If you want to avoid bicycling on the big highway US-15-501 the only way across the Haw River is Chicken Bridge Road. I have cycled on it many times. They replaced the bridge with a wider and fancier model about ten years ago.



Old Graham Road had connected to Chicken Bridge Road which connected to Crawford Dairy Road which connected to Jones Ferry Road.
While cycling I always look at cars and visually classify each one by brand. Is it a Ford or a Chevrolet? It was mildly upsetting that this car on Jones Ferry Road defied my classification.
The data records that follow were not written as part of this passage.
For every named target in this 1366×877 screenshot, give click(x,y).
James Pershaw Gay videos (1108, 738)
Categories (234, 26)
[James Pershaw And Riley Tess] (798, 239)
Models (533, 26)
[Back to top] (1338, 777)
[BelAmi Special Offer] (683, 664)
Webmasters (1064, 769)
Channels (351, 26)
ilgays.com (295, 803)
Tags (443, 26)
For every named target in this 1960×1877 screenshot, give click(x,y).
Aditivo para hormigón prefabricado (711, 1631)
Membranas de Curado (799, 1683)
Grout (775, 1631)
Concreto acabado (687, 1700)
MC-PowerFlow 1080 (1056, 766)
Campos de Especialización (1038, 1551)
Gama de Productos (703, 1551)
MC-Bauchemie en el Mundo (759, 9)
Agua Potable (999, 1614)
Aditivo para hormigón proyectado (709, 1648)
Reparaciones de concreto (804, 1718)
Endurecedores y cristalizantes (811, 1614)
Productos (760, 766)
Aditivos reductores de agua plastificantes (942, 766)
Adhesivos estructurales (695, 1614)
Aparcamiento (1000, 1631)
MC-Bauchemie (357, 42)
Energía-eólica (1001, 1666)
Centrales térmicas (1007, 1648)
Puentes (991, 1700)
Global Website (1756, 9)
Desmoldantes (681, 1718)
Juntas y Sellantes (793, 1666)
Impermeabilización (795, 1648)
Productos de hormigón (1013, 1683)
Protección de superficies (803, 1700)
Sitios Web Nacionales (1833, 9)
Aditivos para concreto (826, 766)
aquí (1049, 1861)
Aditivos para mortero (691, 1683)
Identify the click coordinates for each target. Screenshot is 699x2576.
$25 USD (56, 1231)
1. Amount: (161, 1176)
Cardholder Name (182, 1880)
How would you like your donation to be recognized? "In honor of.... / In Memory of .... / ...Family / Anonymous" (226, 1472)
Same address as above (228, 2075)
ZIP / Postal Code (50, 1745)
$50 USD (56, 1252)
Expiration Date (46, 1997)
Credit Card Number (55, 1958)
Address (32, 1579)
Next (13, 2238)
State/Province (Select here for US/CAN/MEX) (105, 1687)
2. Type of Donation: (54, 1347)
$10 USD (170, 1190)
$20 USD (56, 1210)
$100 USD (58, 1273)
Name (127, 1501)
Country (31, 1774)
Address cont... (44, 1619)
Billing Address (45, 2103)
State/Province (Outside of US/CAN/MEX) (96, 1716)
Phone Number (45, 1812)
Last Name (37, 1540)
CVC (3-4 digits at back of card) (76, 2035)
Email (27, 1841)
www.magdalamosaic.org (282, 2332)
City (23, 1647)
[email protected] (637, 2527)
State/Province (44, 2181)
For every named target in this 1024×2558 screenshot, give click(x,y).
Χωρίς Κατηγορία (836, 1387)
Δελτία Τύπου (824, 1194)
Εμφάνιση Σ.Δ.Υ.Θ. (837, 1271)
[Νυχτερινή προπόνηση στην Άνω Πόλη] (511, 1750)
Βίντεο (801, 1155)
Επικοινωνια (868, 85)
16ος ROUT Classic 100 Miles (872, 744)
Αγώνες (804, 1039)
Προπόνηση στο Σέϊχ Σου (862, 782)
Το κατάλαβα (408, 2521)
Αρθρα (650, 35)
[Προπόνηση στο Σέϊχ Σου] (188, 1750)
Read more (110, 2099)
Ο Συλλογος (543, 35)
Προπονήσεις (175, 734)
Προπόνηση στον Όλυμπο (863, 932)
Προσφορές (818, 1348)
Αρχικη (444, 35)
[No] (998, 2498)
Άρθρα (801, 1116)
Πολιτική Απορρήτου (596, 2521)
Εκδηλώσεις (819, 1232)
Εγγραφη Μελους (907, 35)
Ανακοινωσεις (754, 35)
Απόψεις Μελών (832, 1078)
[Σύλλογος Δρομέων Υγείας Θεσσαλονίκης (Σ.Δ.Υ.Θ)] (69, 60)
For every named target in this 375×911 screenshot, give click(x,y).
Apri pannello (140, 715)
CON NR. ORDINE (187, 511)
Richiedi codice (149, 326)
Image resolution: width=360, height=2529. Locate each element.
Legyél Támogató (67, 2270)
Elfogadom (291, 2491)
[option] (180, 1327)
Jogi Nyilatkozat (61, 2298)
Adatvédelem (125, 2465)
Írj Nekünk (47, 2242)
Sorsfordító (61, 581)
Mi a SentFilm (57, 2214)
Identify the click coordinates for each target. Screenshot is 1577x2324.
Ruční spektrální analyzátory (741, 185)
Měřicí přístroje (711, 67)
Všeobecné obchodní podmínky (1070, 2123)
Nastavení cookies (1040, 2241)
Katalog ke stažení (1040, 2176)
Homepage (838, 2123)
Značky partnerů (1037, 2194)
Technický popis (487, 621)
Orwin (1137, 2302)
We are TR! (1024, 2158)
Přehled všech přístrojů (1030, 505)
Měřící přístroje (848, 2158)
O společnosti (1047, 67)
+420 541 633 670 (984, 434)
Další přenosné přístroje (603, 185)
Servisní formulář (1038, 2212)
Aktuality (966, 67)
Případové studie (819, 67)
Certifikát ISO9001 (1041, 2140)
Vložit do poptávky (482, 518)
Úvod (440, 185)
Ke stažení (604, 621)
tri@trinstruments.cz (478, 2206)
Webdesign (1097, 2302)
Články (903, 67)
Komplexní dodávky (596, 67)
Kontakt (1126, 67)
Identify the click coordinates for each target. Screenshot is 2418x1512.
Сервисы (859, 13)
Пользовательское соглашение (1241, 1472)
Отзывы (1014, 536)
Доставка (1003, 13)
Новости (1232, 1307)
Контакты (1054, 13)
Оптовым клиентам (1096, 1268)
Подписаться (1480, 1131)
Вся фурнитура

Can any of my readers tell me what model and year?

Jones Ferry Road runs all the way to downtown Carrboro, which is adjacent to Chapel Hill.

My father was the ultimately unsuccessful owner of a car dealership in Virginia Beach called Marshall Rambler. He shut it down in 1967 when I was twelve years old. I still have a soft spot for that brand of car.
Cycling down Jones Ferry Road, on the right I passed one of those artsy driveways. Down that dirt road a few years ago my friend Whit showed me where a guy had collected cars in the woods, exclusively 1960’s Ramblers, maybe a dozen of them. You needed to bushwhack through a few hundred yards of the bramble. These photos are from 2013. I guess these Ramblers are still out here, even more consumed by vegetation.



I was home in time for lunch! Tootie had not expected me back so quickly. Cycling in thirty degree weather can be satisfying, but you get chilled if you linger. Just keep going, I always told myself.